What you have to do:
The copy should run from the line containing "You are a computer-use" through the last line of the entries below, exactly as written, with pictures omitted.

=== Section Start ===

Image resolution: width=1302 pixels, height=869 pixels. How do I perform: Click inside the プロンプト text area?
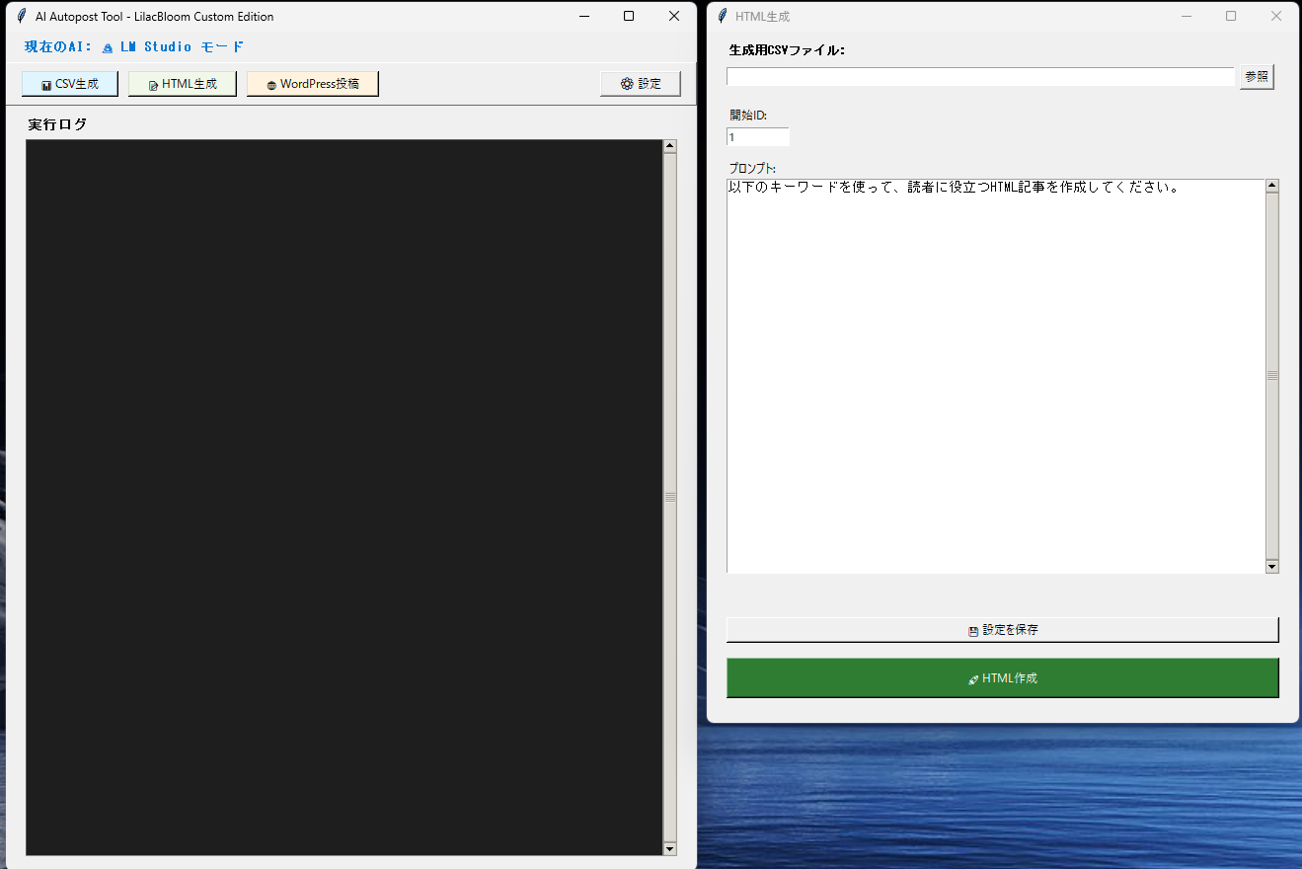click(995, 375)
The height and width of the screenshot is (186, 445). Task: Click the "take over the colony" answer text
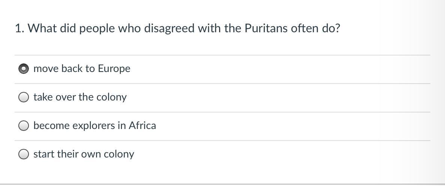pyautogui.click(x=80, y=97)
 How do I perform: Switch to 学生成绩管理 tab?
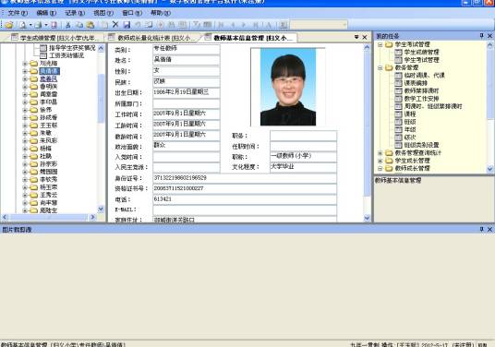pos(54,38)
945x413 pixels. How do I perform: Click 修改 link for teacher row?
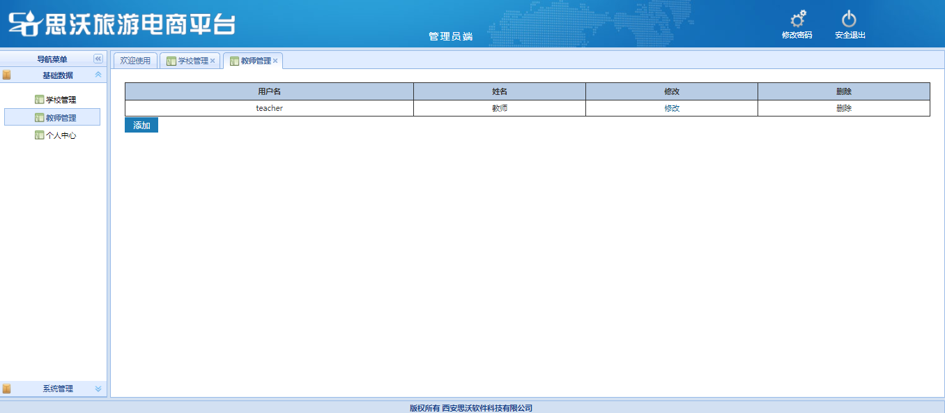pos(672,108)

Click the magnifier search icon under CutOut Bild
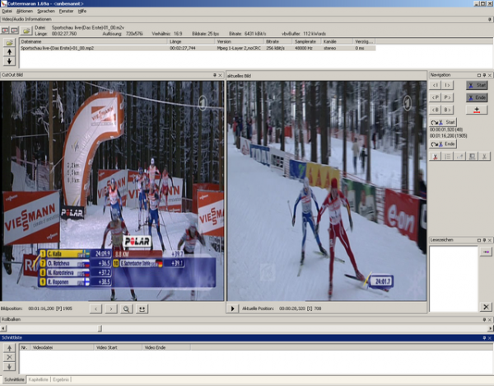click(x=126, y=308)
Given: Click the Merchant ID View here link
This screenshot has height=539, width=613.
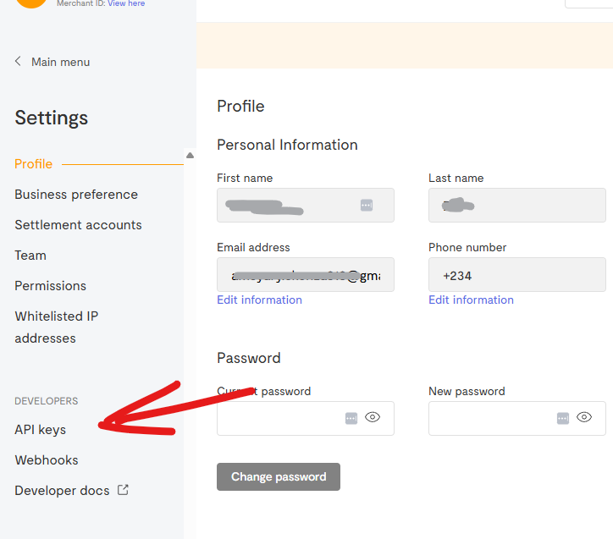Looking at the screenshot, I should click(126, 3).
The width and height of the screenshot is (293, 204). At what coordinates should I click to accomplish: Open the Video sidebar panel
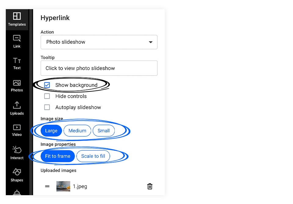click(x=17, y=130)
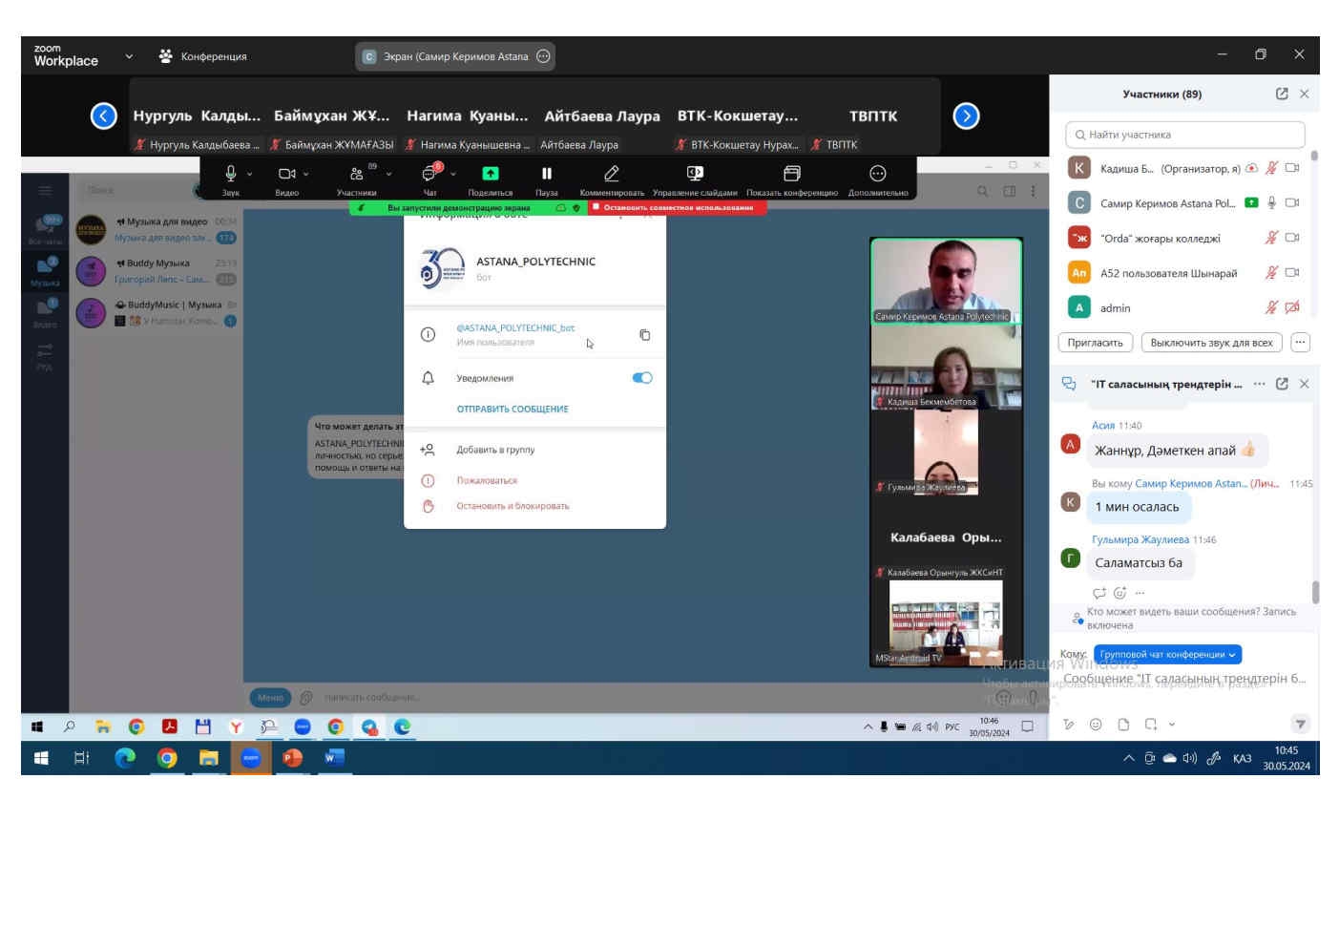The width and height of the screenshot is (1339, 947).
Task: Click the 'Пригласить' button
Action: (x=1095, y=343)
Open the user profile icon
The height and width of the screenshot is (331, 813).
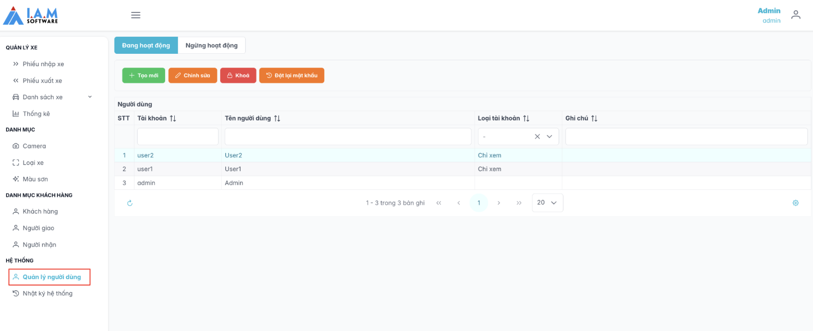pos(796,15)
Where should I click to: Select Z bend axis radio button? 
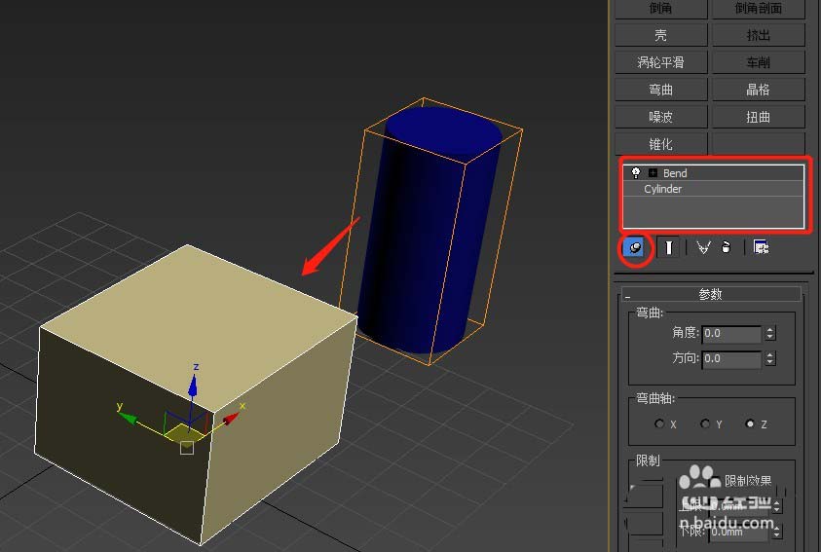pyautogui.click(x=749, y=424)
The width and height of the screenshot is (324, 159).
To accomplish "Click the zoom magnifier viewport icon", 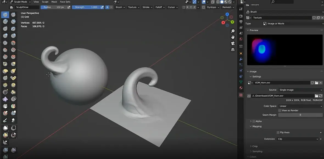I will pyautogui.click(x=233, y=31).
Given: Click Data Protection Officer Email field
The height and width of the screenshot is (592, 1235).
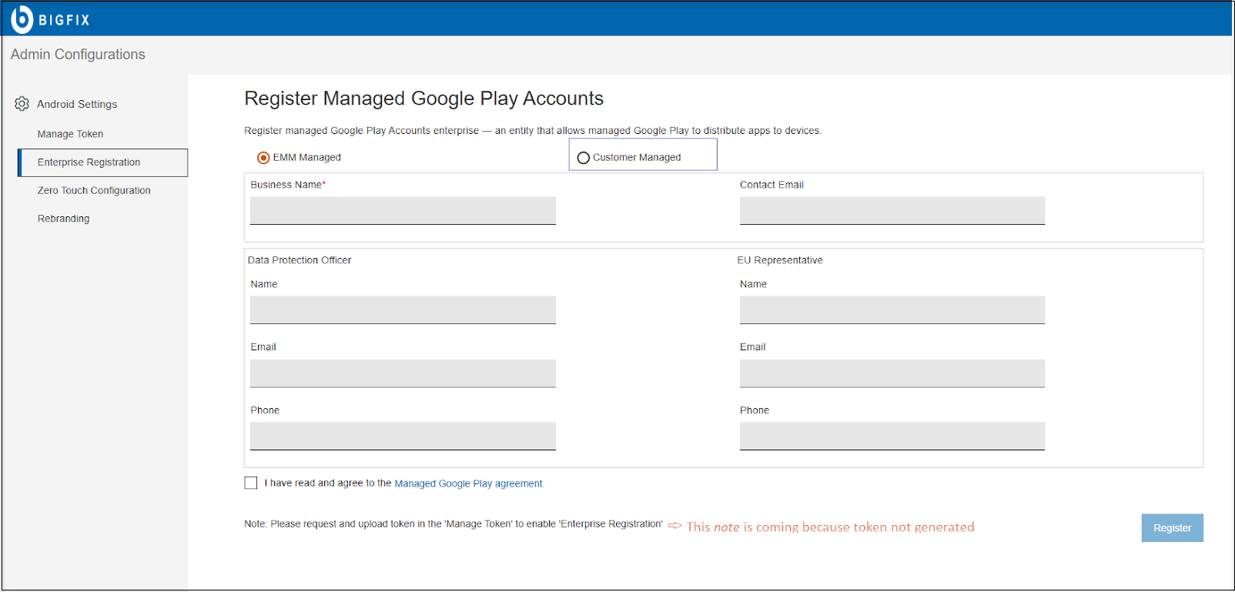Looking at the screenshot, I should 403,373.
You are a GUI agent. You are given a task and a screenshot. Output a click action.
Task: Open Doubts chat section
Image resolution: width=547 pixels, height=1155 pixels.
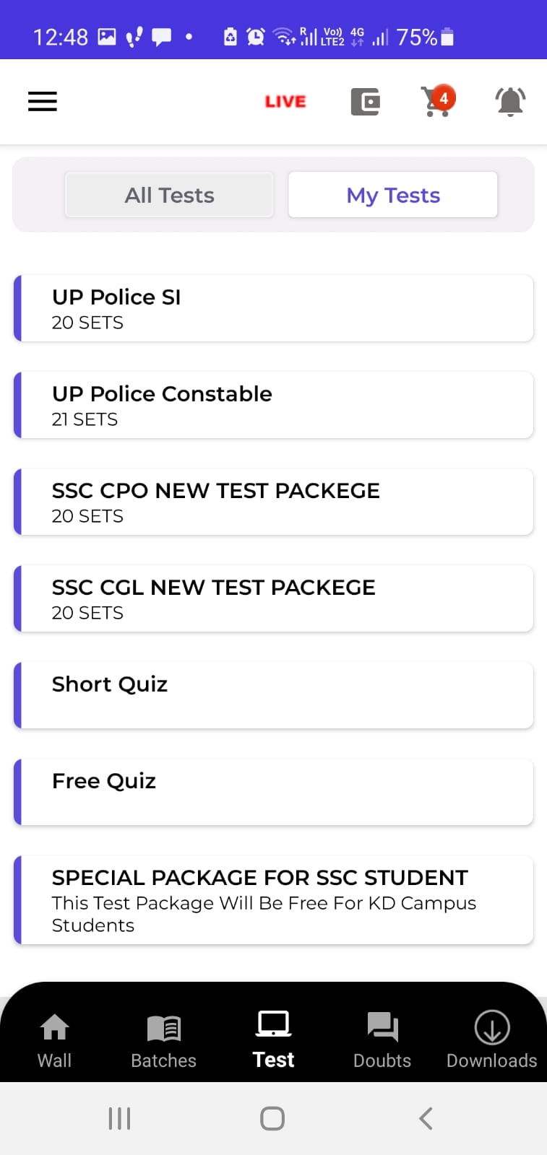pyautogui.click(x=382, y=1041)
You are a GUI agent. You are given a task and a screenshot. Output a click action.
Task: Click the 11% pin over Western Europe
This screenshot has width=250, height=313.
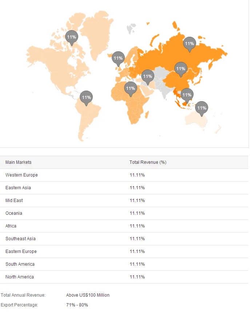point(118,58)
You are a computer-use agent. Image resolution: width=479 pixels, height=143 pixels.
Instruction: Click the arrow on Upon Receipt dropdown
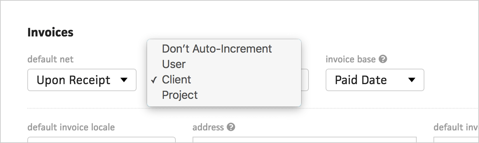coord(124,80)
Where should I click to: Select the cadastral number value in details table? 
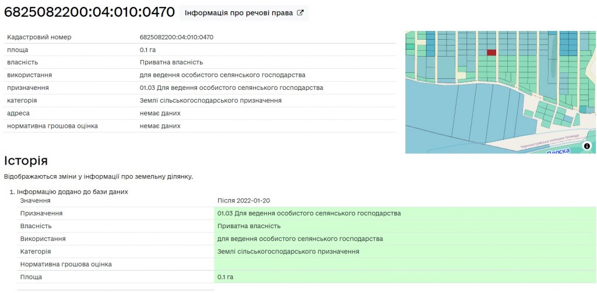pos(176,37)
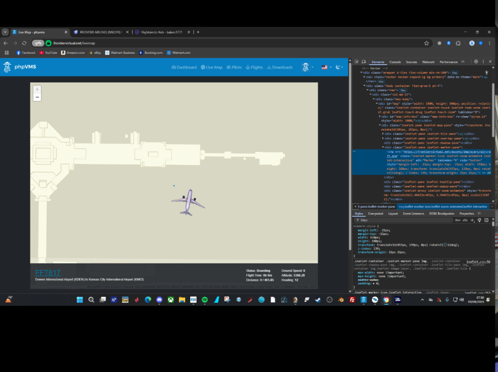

=== Section End ===

Task answer:
You are a computer-use agent. Image resolution: width=479 pixels, height=143 pixels.
Instruction: Click the arrow on Upon Receipt dropdown
coord(124,80)
Where should I click to: Select the cadastral number value in details table? 
pos(176,37)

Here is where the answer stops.